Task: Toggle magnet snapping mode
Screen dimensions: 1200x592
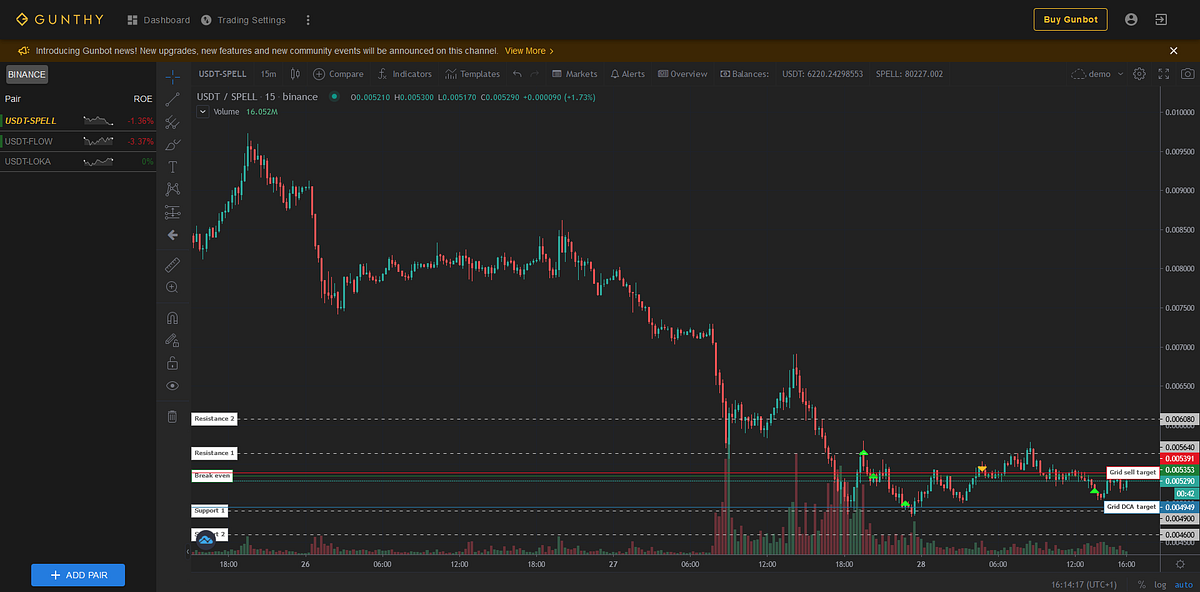Action: (x=172, y=317)
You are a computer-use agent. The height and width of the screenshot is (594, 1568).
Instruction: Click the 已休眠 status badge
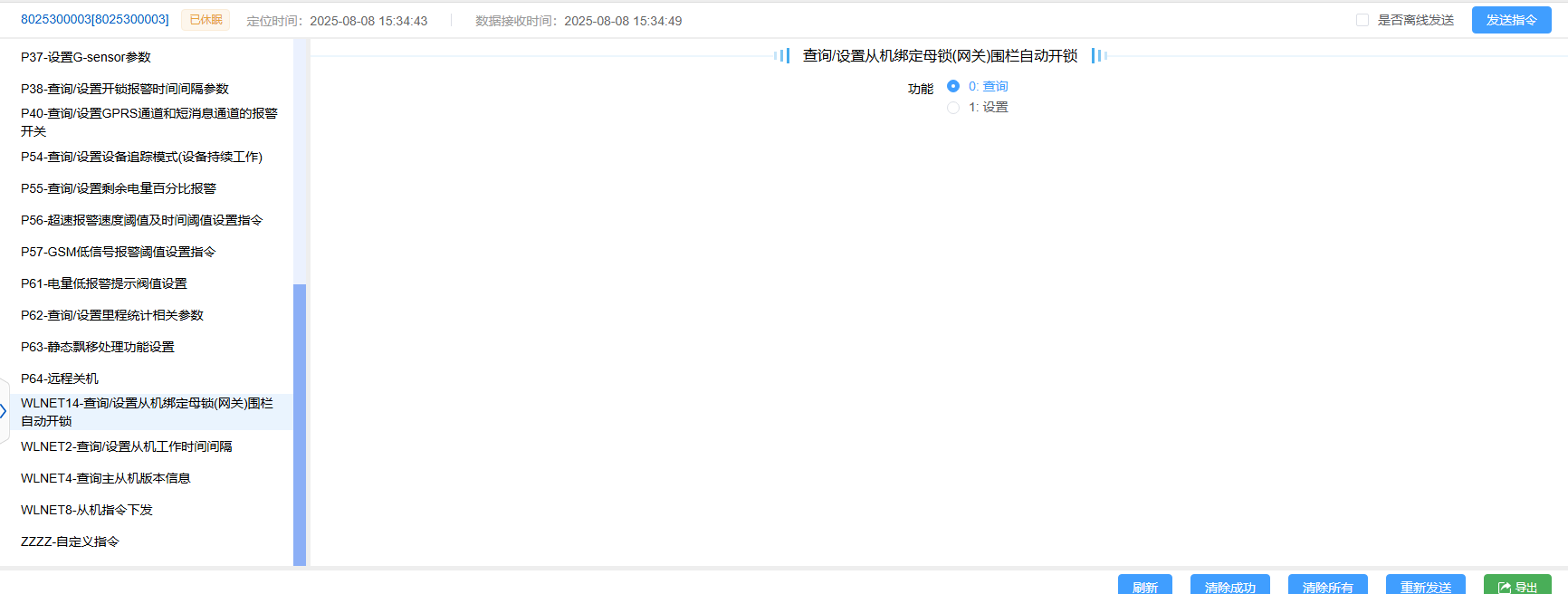(x=206, y=20)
^^^^^^^^
The listing above must be printed again exactly, minus its pictures.

Task: Toggle magnet snapping mode
Screen dimensions: 1200x592
Action: (x=172, y=317)
You are a computer-use agent. The height and width of the screenshot is (594, 1568).
Instruction: Click the 已休眠 status badge
(x=206, y=20)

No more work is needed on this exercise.